Crown Princess of Goryeo
- Tenure: ?–1211
- Predecessor: Deposed Crown Princess Wang
- Successor: Crown Princess Gim

Queen consort of Goryeo
- Tenure: 1211–1211
- Coronation: 1211
- Predecessor: Queen Seonjeong
- Successor: Queen Wondeok
- Died: 1249 (aged about late 60s) Ganghwa-gyeong, Goryeo
- Burial: Soreung tomb, Ganghwa-gun, Incheon-si
- Spouse: Huijong of Goryeo ​(before 1211)​
- Issue: Sons: Wang Chi Wang Wi Wang Cho Wang Kyŏng-ji Wang Kak-ŭng; Daughters: Princess Seungbok Princess Yeongchang Princess Deokchang Princess Gasun Princess Jeonghui;

Regnal name
- Princess Hampyeong (함평궁주, 咸平宮主; given in 1211)

Posthumous name
- Queen Jeongjang Seongpyeong 정장성평왕후 (貞章成平王后)
- House: Jangheung Im clan (official); Wang (agnatic and by marriage);
- Father: Wang Chin, Marquess Yeongin
- Mother: Princess Yeonhui

= Queen Seongpyeong =

Goryeo crown princess (fl. 13th century)

Queen Seongpyeong of the Jangheung Im clan (d. 1249) was a Goryeo royal family member and queen consort through her marriage with King Huijong as his second wife and followed her maternal clans as a result.

==Life==
She was born into the royal House of Wang as the daughter of Wang Chin, Marquess Yeongin and Princess Yeonhui who was the daughter of King Myeongjong, making her became both of first cousin once removed (maternal) and fifth cousin (paternal) to her future husband. In 1211 (7th year reign of her husband), she was given the Royal title Princess Hampyeong and formally became the queen consort. Together, they had 5 sons and 5 daughters. When her husband tried to kill Ch'oe Ch'ung-hŏn at Suchang Palace, he failed and was forced to abdicate the throne as a result. Then, Huijong and their eldest son were exiled to modern-day Incheon and she became the only senior member left in the main palace, which believed that it was due to her close relationship with the next Kings, Gangjong and Gojong.

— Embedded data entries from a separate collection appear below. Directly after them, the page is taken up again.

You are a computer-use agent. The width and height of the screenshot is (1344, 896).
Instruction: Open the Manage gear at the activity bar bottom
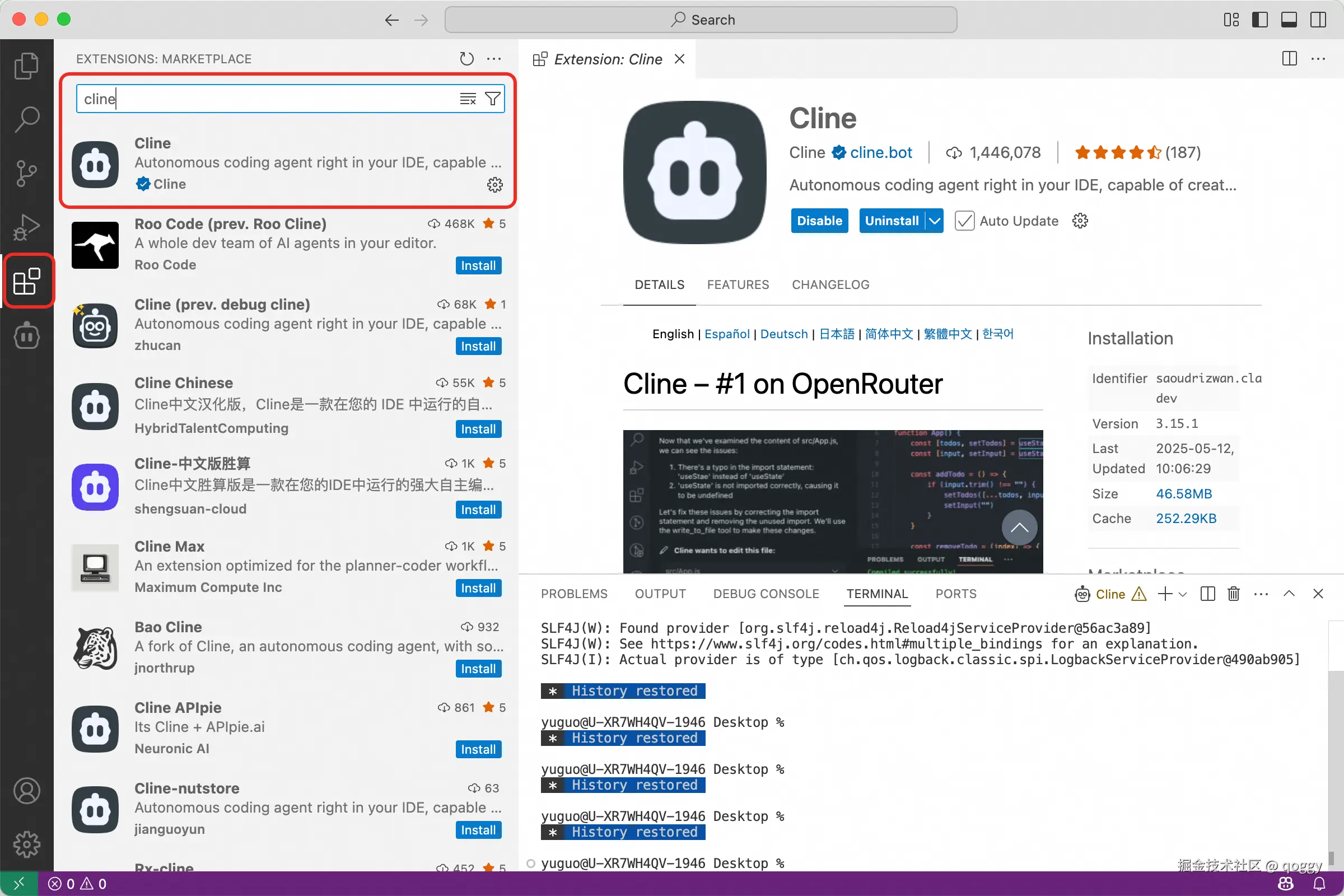click(26, 844)
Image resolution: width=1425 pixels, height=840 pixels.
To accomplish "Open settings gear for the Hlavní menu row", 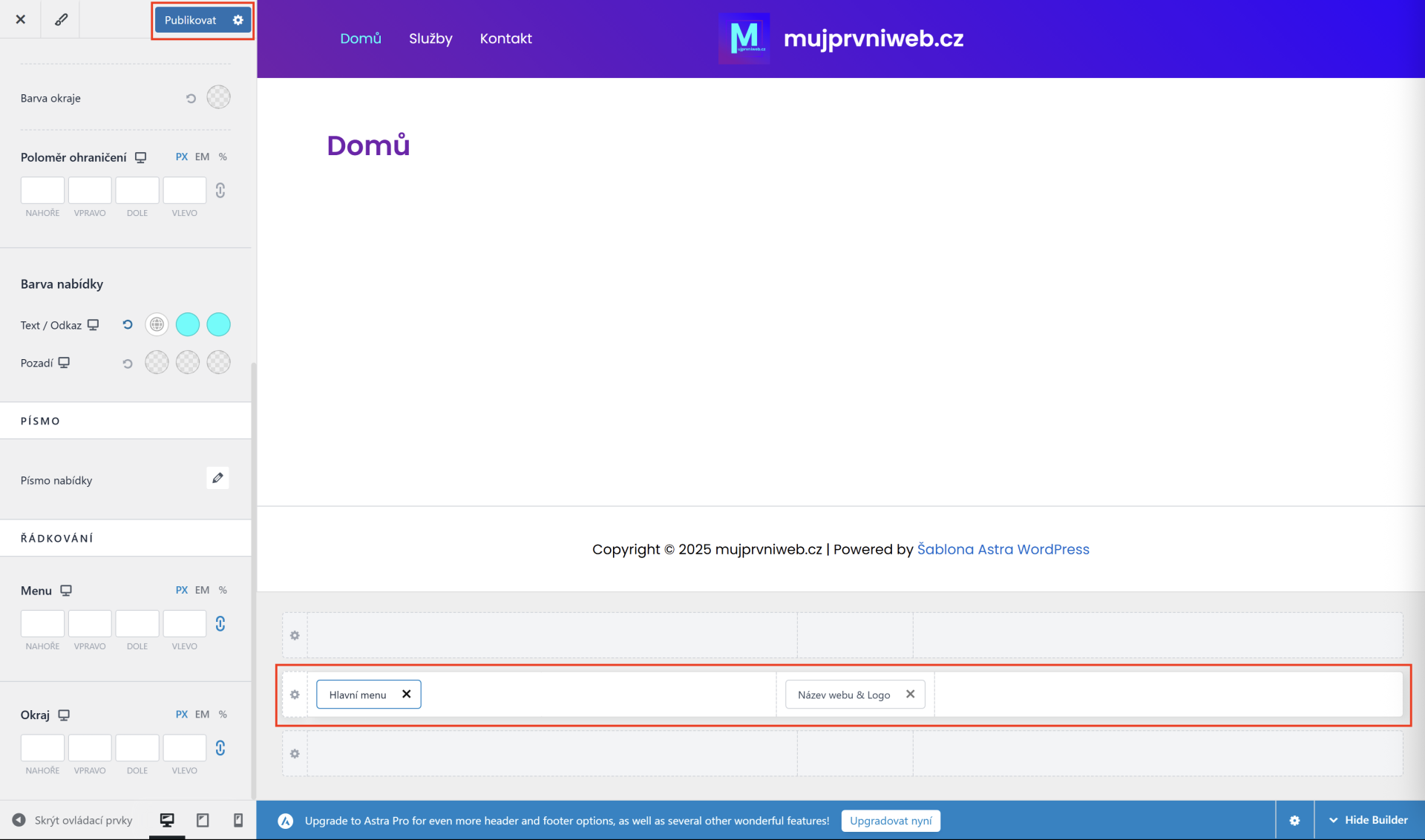I will 295,695.
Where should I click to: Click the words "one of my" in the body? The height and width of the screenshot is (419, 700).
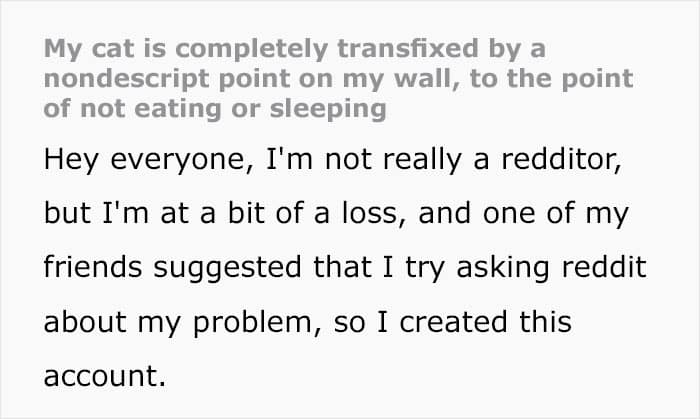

Upon the Goryeo-Mongol war breaking out, the court moved the Palace and she later died without being able to leave Ganghwa-gyeong on 1247 (34th year reign of Gojong of Goryeo). The queen was later buried in Soreung tomb and received Jeongjang as her posthumous name given by King Gojong in 1253.

==In popular culture==
- Portrayed by Chae Min-seo in the 2003–04 KBS1 TV Series Age of Warriors.